GPCRs are also called heptahelical, 7TM, or serpentine receptors and consist of seven (H1-H7) transmembrane alpha-helices that span the bilayer to form a cylindrical core. The transmembrane helices are connected by three extracellular loops and three cytosolic loops. Together with the extracellular loops, the transmembrane alpha-helices include the central ligand-binding pocket of GPCR. In contrast, the heterotrimeric G protein binding site is the third cytosolic loop.
Ligand binding induces the GPCRs to undergo a conformational change and bind heterotrimeric G proteins with high affinity. An activated GPCR can bind and activate multiple G proteins to amplify the signal. G proteins, in turn, bind and activate downstream effectors and bring about a cellular response.

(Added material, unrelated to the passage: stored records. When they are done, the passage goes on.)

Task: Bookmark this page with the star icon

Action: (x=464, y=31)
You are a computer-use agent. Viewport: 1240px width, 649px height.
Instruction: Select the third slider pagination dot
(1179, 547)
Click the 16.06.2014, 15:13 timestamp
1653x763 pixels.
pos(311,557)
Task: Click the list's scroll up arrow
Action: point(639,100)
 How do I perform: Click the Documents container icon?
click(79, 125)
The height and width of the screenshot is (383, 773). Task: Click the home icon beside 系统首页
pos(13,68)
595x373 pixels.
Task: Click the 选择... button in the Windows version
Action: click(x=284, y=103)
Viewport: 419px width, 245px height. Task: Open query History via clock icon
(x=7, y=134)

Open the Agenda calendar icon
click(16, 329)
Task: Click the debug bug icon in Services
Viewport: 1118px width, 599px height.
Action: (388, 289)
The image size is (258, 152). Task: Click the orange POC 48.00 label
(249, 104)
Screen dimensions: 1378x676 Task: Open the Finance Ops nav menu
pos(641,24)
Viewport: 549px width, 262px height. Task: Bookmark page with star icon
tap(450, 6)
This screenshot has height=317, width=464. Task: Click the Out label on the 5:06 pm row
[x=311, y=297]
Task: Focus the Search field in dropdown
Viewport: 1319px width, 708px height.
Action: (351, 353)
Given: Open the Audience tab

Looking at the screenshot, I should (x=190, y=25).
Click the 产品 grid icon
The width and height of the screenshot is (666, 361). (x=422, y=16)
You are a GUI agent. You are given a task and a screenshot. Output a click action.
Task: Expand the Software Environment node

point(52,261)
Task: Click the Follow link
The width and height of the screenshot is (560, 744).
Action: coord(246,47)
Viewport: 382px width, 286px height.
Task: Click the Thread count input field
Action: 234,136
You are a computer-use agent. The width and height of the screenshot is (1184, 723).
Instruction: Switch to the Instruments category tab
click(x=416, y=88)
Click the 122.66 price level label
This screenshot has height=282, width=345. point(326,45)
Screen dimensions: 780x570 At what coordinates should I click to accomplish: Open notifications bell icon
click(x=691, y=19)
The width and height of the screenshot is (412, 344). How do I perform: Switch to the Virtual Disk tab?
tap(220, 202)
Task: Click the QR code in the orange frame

Although structurally, all mammalian GPCRs consist of seven transmembrane alpha-helical domains; they differ considerably in their sequence and functionality. GPCRs are broadly categorized into five classes, including Class A (rhodopsin-like), Class B (secretin receptor-like or B1), Class B2/ adhesion type, Class C (glutamate receptor-like), and Class F (frizzled-like).
- • Class A forms the largest subfamily of GPCRs that includes rhodopsins, chemokine receptors, and beta-adrenergic receptors.
- • Class B comprises hormone-binding receptors such as glucagon, parathyroid hormone, and vasoactive intestinal peptide (VIP) receptors.
- • The adhesion or B2 receptor class includes the adhesion G protein-coupled receptors or ADGR groups of receptors such as ADGRL1 and ADGRG1 that are essential for cell adhesion and migration.
- • Class C includes calcium-sensing receptors, gamma-aminobutyric acid (GABA) type B receptors, metabotropic glutamate receptors, and several taste receptors. Unlike the others, this group uses a characteristic venus fly trap module for ligand binding.
- • Class F, also called frizzled-like, includes smoothened or Smo receptors and functions in embryonic development.
Overall, humans consist of more than 800 GPCRs. Many detect hormones, growth factors, or endogenous ligands, while several others are involved in olfactory and gustatory responses. One commonly used class of drugs, beta-blockers, target beta-adrenergic receptors and treat conditions such as hypertension, cardiac arrhythmia, and anxiety. GPCRs provide an effective target to create an arsenal for various diseased conditions.